There has to be something in the Culkin blood that produces talented young actors. First there was Macaulay (Home Alone), then Kieran (The Cider House Rules). More recently, audiences have taken note of Rory, who first came to our attention in Kenneth Lonergan's 2000 film debut, You Can Count on Me, in which he starred opposite Laura Linney and Mark Ruffalo. Next came M. Night Shyamalan's Signs, in which he played Mel Gibson's son. Rory, the youngest of seven Culkin children, can now be seen in first-time feature writer/director Jacob Aaron Estes' Mean Creek, which opens this week. Rory stars as Sam, an 11-year-old kid who is tired of being targeted by the school bully (Josh Peck) and with the help of his older brother (Trevor Morgan) and some friends seeks payback.
According to Estes, Rory was the only actor working on his film with whom he was familiar--largely because Estes had been interested in casting Rory's older brothers for the same part, but they grew up before he could offer them the role. "I had seen Rory in You Can Count on Me, and he was superb," Estes tells Back Stage West. "And obviously he has this family history going on. When I first wrote the script in '97 there was talk of Macaulay Culkin [playing the lead], and then it could have been Kieran, and so Rory was on our minds when we started to cast it, but since it was such a small project we weren't sure if were going to be able to attract him.

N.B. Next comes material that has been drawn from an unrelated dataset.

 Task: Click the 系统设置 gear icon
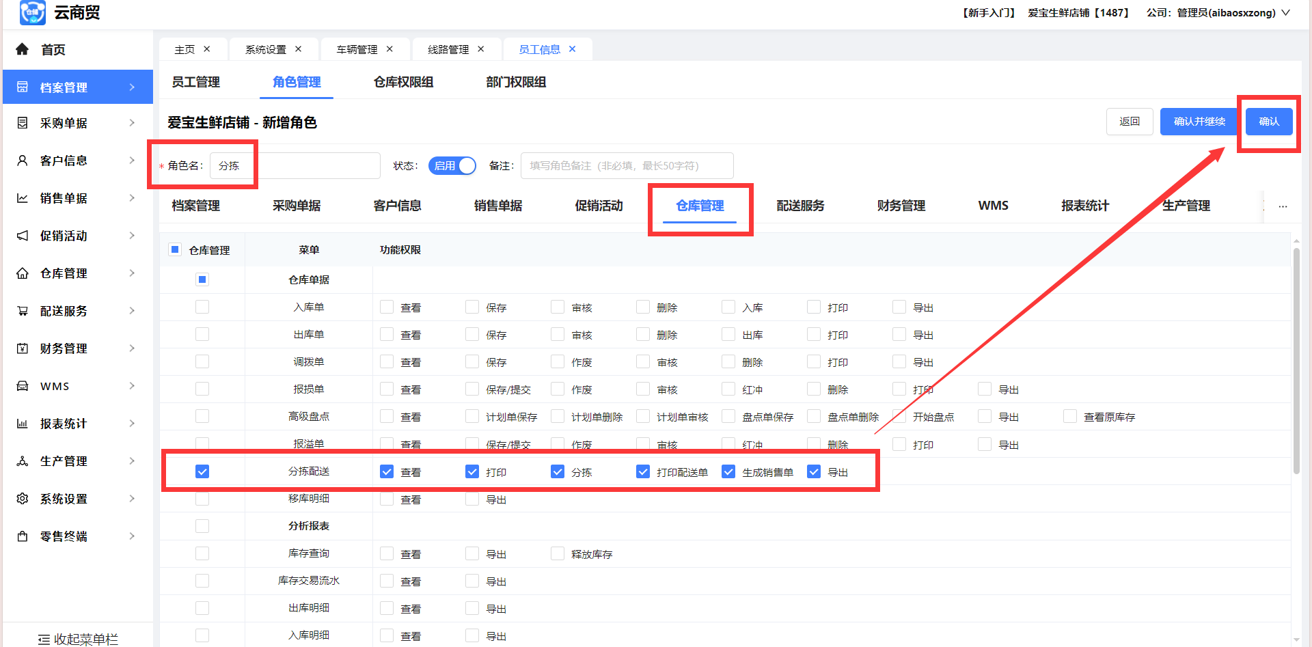[x=23, y=499]
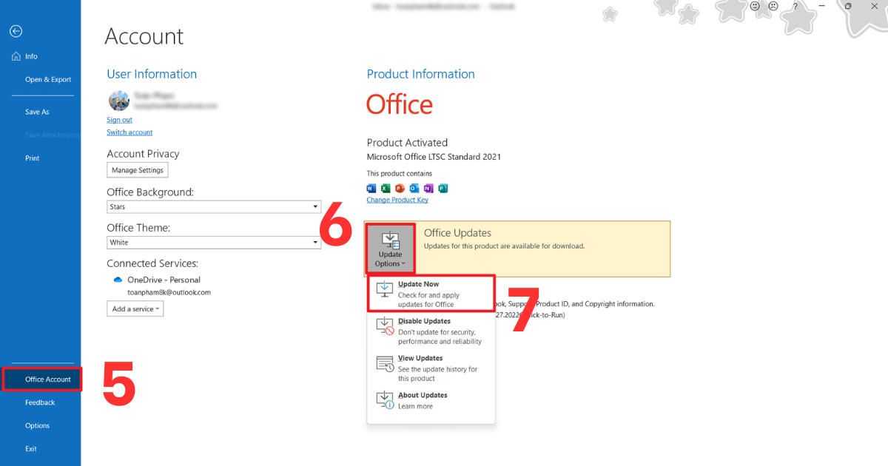This screenshot has height=466, width=888.
Task: Click the OneNote product icon
Action: pyautogui.click(x=428, y=189)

We ended up sending him the script and offering him the part. He read it, his mom read it, his representatives read it, and they just responded really passionately and enthusiastically to the material, which was what we needed in order to make this movie."
Estes was particularly impressed by Rory's ability to react, not just act, on-screen. "Rory really is able to be an observer and a participant in a scene without saying much, which is a really tough thing to do," says the filmmaker. "It's easy to feel like you've got to be saying something or doing something all the time, and he's comfortable enough just being there and being part of the scene and reacting and observing. We needed that for Sam, and we needed someone who effortlessly conveyed a sense of sensitivity and intelligence and self-awareness because Sam was a really self-aware kid--not self-conscious but self-aware. Rory fit the bill on all those levels. And when I see his work, I just believe his work. I believe he believed he was in these environments. He'd never overdo anything, which is tough. One of the hallmarks of bad kid acting is they overdo things, and he avoided that."
Ask the youngest of the Culkin clan what he thinks about his own acting and he's not as complimentary. "I don't see myself as a solid actor, because I'm not. I'm still kind of looking for it, but I'm picking up things along the way from different people." Indeed, Rory has had some strong mentors so far. "Mark Ruffalo: He's the man. He taught me everything. I just try to pick up on things without asking. Like Edward Norton; I just did something with him called Down in the Valley." As for an actor who has had the most influence, he says, "My favorite actor I can't work with: River Phoenix."
His advice for younger actors is to always be open to learning from more experienced actors and directors. Even with training, a child actor isn't going to know everything there is to know. "Don't go in there solid, because you're going to learn things, and it's going to screw you up, I think, if you're [overly confident]," says Culkin. "You'll learn different things that you never even thought to do or you thought was a bad thing to do."
Rory, now age 15, started out acting by playing the younger version of his older brothers' characters. "I kind of grew of up on the set with my brothers and sisters." Still, Rory did not spend most of his childhood acting, as did his eldest brother. After Richie Rich in 1994, Rory didn't return to acting for another five years, when Lonergan cast him in You Can Count on Me. "I guess I did take a break, even though I didn't consider it that. I wasn't really an actor. I was just always playing my older brothers' characters when they were little. So I didn't think of it as me stopping. Just recently I found out, 'Your career really flatlined when you were 7.' I didn't know I had a career."
Rory was initially uncomfortable about acting again. "I remember the first day of rehearsal, and [Lonergan's], like, 'Do the scene,' and I wasn't acting for years, and I was, like, 'I can't do this,' and he just said, 'Yes, you can.' If he didn't say that I would be screwed."
The young performer also appreciated that his director and co-stars treated him as an equal--something that he doesn't always find on other sets. "Looking back, I guess they just treated me like an adult, and I didn't realize it until I went on to my next thing and they all treated me as a lesser [person]." Rory equally admires when a director can relate to him as a kid. "I like it if they really remember being a kid, being a 15-year-old, or what I play [in Mean Creek], an 11-year-old--people who know what they're talking about. I don't like it when directors have no idea what kids are like. For some reason they just forgot, and they're trying to connect. It sucks whenever that happens, but it was cool with Jacob and with Kenny Lonergan. We were learning together."